#1427

Sortant de l’INFL, je me demandai un instant que faire — mais un simple regard sur le plan du métro me renseigna: repos chez Jean-Paul puis repas avec Olivier. Un jour bien empli. Au lendemain, incomba tout ce que je pensais répartir sur deux journées: un peu de shopping (provisions de Jane Austen, mais aussi de Fables et d’autres tpb de chez Vertigo), un peu d’Orsay (exposition Lovis Corinth, un petit peintre allemand qui ne m’impressionna point trop, mais il est vrai que je ne goûte pas énormément l’expressionnisme) et enfin Vlaminck: des années que je parais avec mon ex-coloc que cet artiste fauve serait enfin « redécouvert », qu’on lui consacrerai une grande expo.

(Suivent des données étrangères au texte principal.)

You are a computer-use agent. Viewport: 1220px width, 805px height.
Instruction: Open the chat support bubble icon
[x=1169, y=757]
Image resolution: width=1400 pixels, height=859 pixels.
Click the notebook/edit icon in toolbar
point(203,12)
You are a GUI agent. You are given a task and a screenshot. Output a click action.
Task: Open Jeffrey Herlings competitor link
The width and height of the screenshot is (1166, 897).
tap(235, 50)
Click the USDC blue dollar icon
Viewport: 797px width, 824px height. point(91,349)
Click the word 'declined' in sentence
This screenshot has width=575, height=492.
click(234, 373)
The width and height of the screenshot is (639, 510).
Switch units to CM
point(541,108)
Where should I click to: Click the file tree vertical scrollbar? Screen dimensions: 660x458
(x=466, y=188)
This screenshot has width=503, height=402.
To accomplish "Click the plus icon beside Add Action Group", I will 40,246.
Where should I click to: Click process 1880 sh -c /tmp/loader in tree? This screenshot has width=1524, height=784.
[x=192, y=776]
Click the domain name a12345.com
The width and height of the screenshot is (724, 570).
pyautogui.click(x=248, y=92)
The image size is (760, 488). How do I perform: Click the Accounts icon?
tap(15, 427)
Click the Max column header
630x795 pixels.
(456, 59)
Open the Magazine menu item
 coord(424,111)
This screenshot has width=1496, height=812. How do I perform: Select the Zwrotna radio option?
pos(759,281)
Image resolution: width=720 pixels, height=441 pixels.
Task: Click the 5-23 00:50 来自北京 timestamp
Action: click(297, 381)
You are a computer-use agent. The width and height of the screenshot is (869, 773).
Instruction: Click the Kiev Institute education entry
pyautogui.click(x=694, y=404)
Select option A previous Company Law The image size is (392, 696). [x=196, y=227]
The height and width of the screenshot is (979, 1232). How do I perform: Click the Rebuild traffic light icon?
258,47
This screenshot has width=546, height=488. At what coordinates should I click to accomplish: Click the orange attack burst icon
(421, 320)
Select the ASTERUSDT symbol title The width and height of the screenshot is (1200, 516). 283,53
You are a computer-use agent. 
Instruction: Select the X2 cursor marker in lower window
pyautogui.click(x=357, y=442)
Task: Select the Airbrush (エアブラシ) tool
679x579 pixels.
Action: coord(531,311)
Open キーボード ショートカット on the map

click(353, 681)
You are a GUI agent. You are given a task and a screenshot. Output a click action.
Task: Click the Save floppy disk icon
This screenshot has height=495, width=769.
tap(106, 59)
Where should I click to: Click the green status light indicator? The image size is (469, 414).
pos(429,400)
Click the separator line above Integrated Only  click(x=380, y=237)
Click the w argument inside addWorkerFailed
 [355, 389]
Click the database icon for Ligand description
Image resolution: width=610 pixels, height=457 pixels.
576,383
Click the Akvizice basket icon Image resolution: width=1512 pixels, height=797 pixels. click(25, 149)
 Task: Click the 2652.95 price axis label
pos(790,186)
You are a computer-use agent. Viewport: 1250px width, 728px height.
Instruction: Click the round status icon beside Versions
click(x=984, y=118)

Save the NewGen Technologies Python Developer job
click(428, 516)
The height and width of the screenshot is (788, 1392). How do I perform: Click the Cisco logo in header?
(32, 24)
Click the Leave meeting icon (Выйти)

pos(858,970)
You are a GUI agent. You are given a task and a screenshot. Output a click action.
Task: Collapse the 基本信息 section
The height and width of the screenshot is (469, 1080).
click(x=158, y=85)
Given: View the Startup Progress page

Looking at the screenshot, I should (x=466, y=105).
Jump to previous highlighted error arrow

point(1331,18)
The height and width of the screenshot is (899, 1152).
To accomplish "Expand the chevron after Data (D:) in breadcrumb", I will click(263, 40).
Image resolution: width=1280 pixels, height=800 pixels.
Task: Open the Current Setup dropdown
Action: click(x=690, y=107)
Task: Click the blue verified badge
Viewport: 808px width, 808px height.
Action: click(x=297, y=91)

Quoique… « grande » est sans doute terme trop fort, vu l’exiguïté du musée du Luxembourg. Mais heureux événement. Et grande découverte: au-delà de sa période fauve (et après ces quelques années à explorer l’art moderne, je crois qu’il s’agit de mon style favori), sa période pseudo-Cézanne, me fut une très belle surprise. Vlaminck y passe au sombre, sans rien perdre de lumière et de force. Sauf sans doute en reproduction: cette manière-là passe assez mal en offset, qui en éteint le feu intérieur.